**WHAT TO WORK ON:**
Please swap "Instruction" for "Directive" throughout the data below, and write out all the lines again with nothing else changed.

**DATASET ENTRIES:**
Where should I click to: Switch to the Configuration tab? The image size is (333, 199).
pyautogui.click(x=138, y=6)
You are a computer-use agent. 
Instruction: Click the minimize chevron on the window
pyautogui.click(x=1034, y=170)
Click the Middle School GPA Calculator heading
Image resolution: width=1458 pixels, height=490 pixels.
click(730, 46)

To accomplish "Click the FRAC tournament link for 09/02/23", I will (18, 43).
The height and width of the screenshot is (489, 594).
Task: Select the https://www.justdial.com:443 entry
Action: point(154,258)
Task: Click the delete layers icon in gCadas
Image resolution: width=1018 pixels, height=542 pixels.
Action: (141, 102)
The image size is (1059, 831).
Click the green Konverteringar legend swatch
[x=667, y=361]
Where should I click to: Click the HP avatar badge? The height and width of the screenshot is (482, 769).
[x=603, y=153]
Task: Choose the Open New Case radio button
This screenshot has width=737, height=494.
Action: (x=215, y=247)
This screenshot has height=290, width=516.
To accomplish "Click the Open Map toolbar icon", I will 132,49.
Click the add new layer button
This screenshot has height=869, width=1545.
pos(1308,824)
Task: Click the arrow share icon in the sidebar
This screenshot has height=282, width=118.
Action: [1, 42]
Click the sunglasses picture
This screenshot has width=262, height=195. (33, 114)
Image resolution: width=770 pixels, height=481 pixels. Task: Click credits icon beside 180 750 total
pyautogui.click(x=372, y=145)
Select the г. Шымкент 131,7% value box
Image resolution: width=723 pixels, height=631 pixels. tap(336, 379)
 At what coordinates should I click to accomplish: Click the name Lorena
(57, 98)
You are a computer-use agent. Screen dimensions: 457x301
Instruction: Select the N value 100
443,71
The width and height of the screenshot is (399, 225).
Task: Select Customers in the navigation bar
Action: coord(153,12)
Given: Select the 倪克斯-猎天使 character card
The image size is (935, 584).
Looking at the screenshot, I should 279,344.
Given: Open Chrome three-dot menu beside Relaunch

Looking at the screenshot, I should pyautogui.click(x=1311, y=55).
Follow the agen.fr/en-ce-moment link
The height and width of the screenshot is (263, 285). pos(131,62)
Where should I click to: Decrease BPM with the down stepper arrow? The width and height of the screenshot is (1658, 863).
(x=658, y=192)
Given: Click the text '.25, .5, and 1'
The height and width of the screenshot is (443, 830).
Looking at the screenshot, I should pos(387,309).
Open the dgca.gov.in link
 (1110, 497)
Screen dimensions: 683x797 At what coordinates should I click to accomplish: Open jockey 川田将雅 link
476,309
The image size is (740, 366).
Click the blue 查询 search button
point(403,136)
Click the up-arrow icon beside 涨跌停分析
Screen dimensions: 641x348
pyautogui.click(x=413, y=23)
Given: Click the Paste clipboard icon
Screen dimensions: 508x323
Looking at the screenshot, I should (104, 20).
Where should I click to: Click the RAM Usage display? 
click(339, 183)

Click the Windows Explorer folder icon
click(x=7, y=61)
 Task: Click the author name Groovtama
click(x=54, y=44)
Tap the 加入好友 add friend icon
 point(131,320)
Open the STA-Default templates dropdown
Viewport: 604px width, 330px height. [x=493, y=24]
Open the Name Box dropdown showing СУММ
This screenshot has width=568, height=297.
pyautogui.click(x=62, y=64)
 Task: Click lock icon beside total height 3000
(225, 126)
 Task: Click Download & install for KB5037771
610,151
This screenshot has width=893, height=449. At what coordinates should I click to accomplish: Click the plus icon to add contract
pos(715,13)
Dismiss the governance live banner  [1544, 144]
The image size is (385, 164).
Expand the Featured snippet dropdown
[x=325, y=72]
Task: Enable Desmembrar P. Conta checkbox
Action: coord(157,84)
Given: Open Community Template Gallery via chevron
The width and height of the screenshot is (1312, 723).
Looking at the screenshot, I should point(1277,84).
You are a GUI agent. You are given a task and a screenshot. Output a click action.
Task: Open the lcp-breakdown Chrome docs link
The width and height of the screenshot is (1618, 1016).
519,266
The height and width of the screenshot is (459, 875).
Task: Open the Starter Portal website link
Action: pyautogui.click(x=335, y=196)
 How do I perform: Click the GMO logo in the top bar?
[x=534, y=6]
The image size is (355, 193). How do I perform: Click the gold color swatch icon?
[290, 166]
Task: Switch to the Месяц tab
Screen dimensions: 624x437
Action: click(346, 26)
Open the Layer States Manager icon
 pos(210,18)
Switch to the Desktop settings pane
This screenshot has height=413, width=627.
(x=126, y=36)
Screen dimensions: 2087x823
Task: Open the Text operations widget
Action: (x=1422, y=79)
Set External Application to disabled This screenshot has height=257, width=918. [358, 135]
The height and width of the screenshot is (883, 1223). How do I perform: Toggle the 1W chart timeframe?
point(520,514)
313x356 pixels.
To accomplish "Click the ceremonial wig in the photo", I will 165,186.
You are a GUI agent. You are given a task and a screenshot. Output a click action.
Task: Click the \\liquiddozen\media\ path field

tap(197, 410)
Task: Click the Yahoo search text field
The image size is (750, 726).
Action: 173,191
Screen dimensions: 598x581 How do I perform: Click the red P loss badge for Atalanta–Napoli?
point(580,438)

**FULL RESPONSE:**
Where should I click to: Switch to the Configuration tab? The image size is (333, 199).
pyautogui.click(x=138, y=6)
You are a computer-use agent. 
Directive: Click the minimize chevron on the window
pyautogui.click(x=1034, y=170)
Click the Middle School GPA Calculator heading
Image resolution: width=1458 pixels, height=490 pixels.
click(730, 46)

To accomplish "Click the FRAC tournament link for 09/02/23", I will (18, 43).
The height and width of the screenshot is (489, 594).
Task: Select the https://www.justdial.com:443 entry
Action: point(154,258)
Task: Click the delete layers icon in gCadas
Image resolution: width=1018 pixels, height=542 pixels.
Action: (141, 102)
The image size is (1059, 831).
Click the green Konverteringar legend swatch
[x=667, y=361]
Where should I click to: Click the HP avatar badge? The height and width of the screenshot is (482, 769).
[x=603, y=153]
Task: Choose the Open New Case radio button
This screenshot has width=737, height=494.
Action: (x=215, y=247)
This screenshot has height=290, width=516.
To accomplish "Click the Open Map toolbar icon", I will 132,49.
Click the add new layer button
This screenshot has height=869, width=1545.
pos(1308,824)
Task: Click the arrow share icon in the sidebar
This screenshot has height=282, width=118.
Action: [1, 42]
Click the sunglasses picture
This screenshot has width=262, height=195. (33, 114)
Image resolution: width=770 pixels, height=481 pixels. Task: Click credits icon beside 180 750 total
pyautogui.click(x=372, y=145)
Select the г. Шымкент 131,7% value box
Image resolution: width=723 pixels, height=631 pixels. tap(336, 379)
 At what coordinates should I click to accomplish: Click the name Lorena
(57, 98)
You are a computer-use agent. Screen dimensions: 457x301
Directive: Select the N value 100
443,71
The width and height of the screenshot is (399, 225).
Task: Select Customers in the navigation bar
Action: coord(153,12)
Given: Select the 倪克斯-猎天使 character card
The image size is (935, 584).
Looking at the screenshot, I should 279,344.
Given: Open Chrome three-dot menu beside Relaunch

Looking at the screenshot, I should pyautogui.click(x=1311, y=55).
Follow the agen.fr/en-ce-moment link
The height and width of the screenshot is (263, 285). pos(131,62)
Where should I click to: Decrease BPM with the down stepper arrow? The width and height of the screenshot is (1658, 863).
(x=658, y=192)
Given: Click the text '.25, .5, and 1'
The height and width of the screenshot is (443, 830).
Looking at the screenshot, I should pos(387,309).
Open the dgca.gov.in link
 (1110, 497)
Screen dimensions: 683x797 At what coordinates should I click to accomplish: Open jockey 川田将雅 link
476,309
The image size is (740, 366).
Click the blue 查询 search button
point(403,136)
Click the up-arrow icon beside 涨跌停分析
Screen dimensions: 641x348
pyautogui.click(x=413, y=23)
Given: Click the Paste clipboard icon
Screen dimensions: 508x323
Looking at the screenshot, I should (104, 20).
Where should I click to: Click the RAM Usage display? 
click(339, 183)

Click the Windows Explorer folder icon
click(x=7, y=61)
 Task: Click the author name Groovtama
click(x=54, y=44)
Tap the 加入好友 add friend icon
 point(131,320)
Open the STA-Default templates dropdown
Viewport: 604px width, 330px height. [x=493, y=24]
Open the Name Box dropdown showing СУММ
This screenshot has width=568, height=297.
pyautogui.click(x=62, y=64)
 Task: Click lock icon beside total height 3000
(225, 126)
 Task: Click Download & install for KB5037771
610,151
This screenshot has width=893, height=449. At what coordinates should I click to accomplish: Click the plus icon to add contract
pos(715,13)
Dismiss the governance live banner  [1544, 144]
The image size is (385, 164).
Expand the Featured snippet dropdown
[x=325, y=72]
Task: Enable Desmembrar P. Conta checkbox
Action: coord(157,84)
Given: Open Community Template Gallery via chevron
The width and height of the screenshot is (1312, 723).
Looking at the screenshot, I should point(1277,84).
You are a GUI agent. You are given a task and a screenshot. Output a click action.
Task: Open the lcp-breakdown Chrome docs link
The width and height of the screenshot is (1618, 1016).
519,266
The height and width of the screenshot is (459, 875).
Task: Open the Starter Portal website link
Action: pyautogui.click(x=335, y=196)
 How do I perform: Click the GMO logo in the top bar?
[x=534, y=6]
The image size is (355, 193). How do I perform: Click the gold color swatch icon?
[290, 166]
Task: Switch to the Месяц tab
Screen dimensions: 624x437
Action: click(346, 26)
Open the Layer States Manager icon
 pos(210,18)
Switch to the Desktop settings pane
This screenshot has height=413, width=627.
(x=126, y=36)
Screen dimensions: 2087x823
Task: Open the Text operations widget
Action: (x=1422, y=79)
Set External Application to disabled This screenshot has height=257, width=918. [358, 135]
The height and width of the screenshot is (883, 1223). How do I perform: Toggle the 1W chart timeframe?
point(520,514)
313x356 pixels.
To accomplish "Click the ceremonial wig in the photo", I will 165,186.
You are a GUI agent. You are given a task and a screenshot. Output a click action.
Task: Click the \\liquiddozen\media\ path field

tap(197, 410)
Task: Click the Yahoo search text field
The image size is (750, 726).
Action: 173,191
Screen dimensions: 598x581 How do I perform: Click the red P loss badge for Atalanta–Napoli?
point(580,438)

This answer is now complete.